Derived statistics summarising a user’s relationship with a specific item. Generated columns (e.g., total_minutes_watched, days_between_first_last) and counters (completed_sessions, rewatch_count, adherence_score) are recalculated every time _INIT_POPULATE_watch_hist_user_item_stats() runs. The table is keyed by user_id + item_id and also links to library_items for runtime-aware metrics.

Watch history processing pipeline

Run the following steps—typically in this order—to refresh watch history:

  1. Library ingest (ingest_all_library_items): Populate library_items, item_genres, item_tags, and item_provider_ids. Provide EmbyConnector.iter_all_items() and optionally EmbyConnector.get_item_metadata() so the connector can fetch series-level genres for episodes.
  2. Raw event sync (_INIT_POPULATE_watch_hist_raw_events): Downloads the full playback history via EmbyConnector.get_all_watch_hist(), normalises timestamps, and bulk-loads the watch_hist_raw_events table.
  3. Session aggregation (_INIT_POPULATE_watch_hist_agg_sessions): Groups raw events into sessions. Tunable parameters include session_segment_minutes, completion thresholds, and minimum seconds for the sampled outcome.
  4. User-item statistics (_INIT_POPULATE_watch_hist_user_item_stats): Summarises aggregate engagement for each (user, item) pair, calculating adherence scores and outcome counts.
  5. Runtime-aware completion update (update_completion_ratios): Rewrites completion_ratio for sessions when actual runtime data is available in library_items.

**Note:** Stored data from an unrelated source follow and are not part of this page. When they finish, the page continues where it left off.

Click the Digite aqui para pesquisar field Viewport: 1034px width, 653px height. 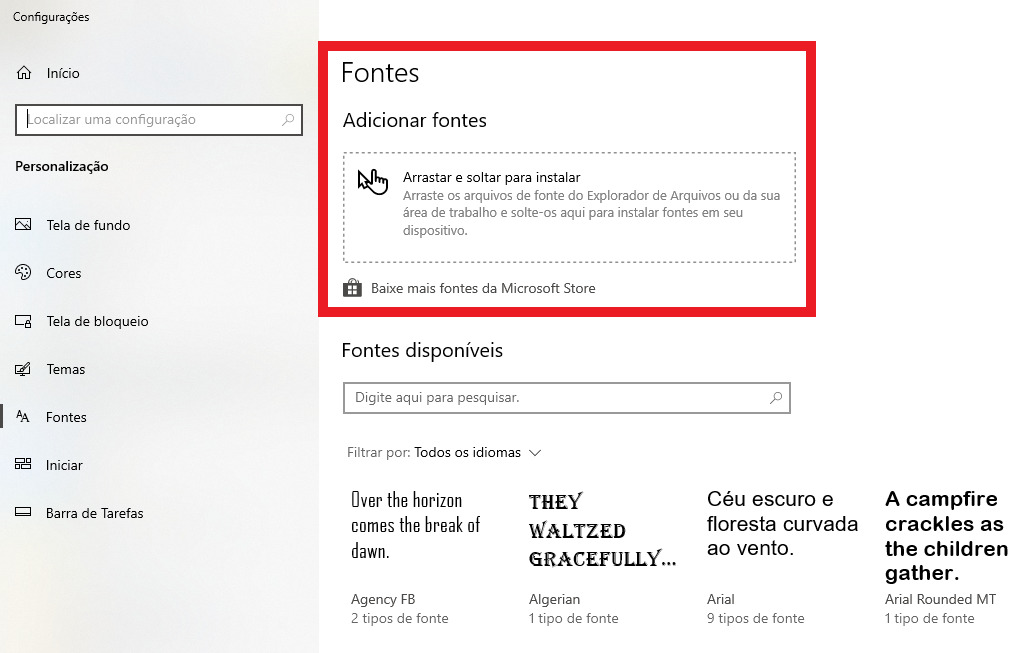tap(555, 397)
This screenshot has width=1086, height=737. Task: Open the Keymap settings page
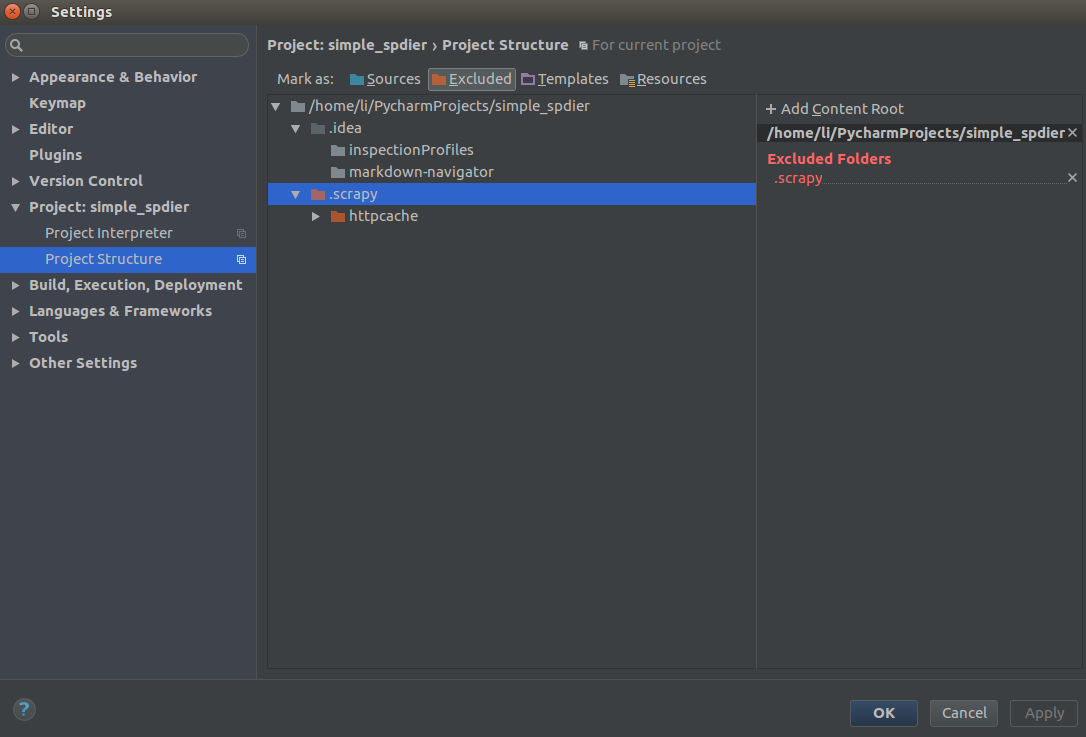coord(57,102)
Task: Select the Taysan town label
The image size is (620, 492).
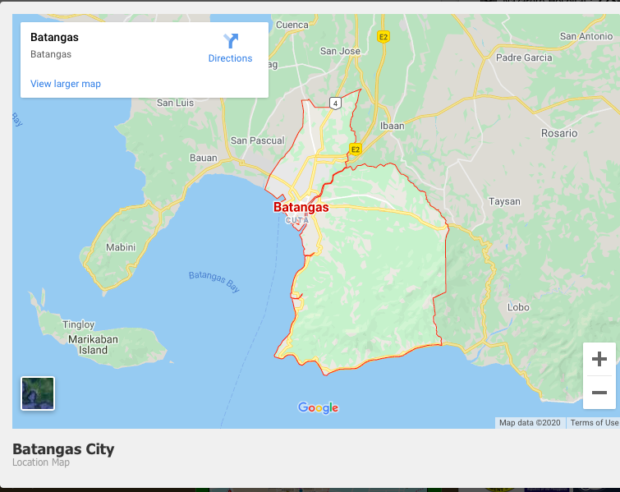Action: click(x=504, y=201)
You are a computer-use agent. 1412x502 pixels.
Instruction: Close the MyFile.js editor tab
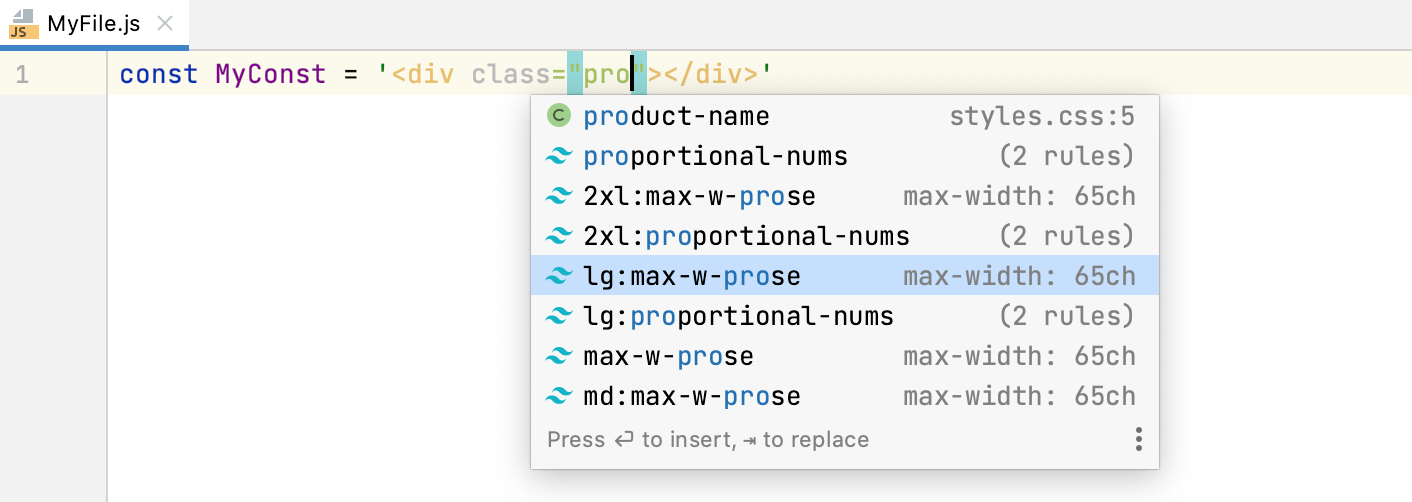pos(167,24)
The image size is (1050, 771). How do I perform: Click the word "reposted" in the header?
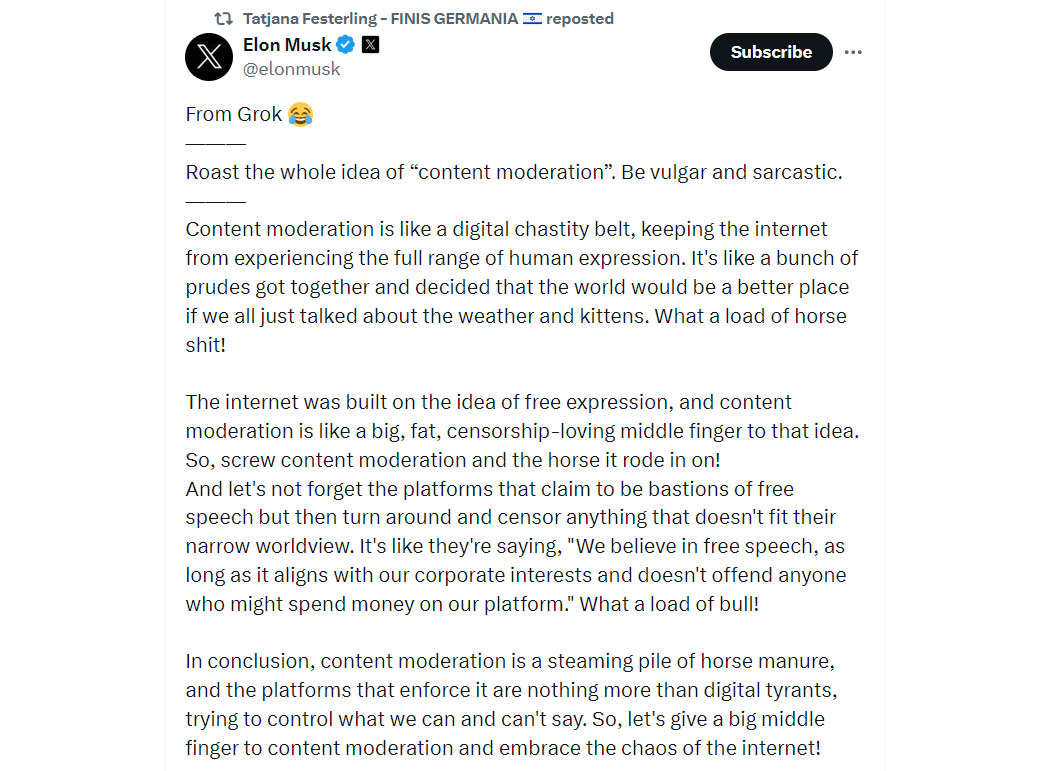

Running the steps nightly (or after large library changes) keeps the downstream analytics model aligned with the latest viewing behaviour.

Index summary

Besides the library indexes mentioned earlier, the connector maintains:

  • idx_watch_hist_raw_user_time on watch_hist_raw_events(user_id, date, time DESC)
  • idx_watch_hist_agg_sessions on watch_hist_agg_sessions(user_id, session_end_timestamp DESC)
  • idx_watch_hist_agg_item on watch_hist_agg_sessions(item_id)
  • idx_watch_hist_user_item_stats on watch_hist_user_item_stats(user_id, adherence_score DESC)
  • idx_genres_item on item_genres(item_id)
  • idx_tags_item on item_tags(item_id)
  • idx_provider_provider on item_provider_ids(provider)

These indexes are recreated automatically with CREATE INDEX IF NOT EXISTS, so repeated pipeline runs are safe.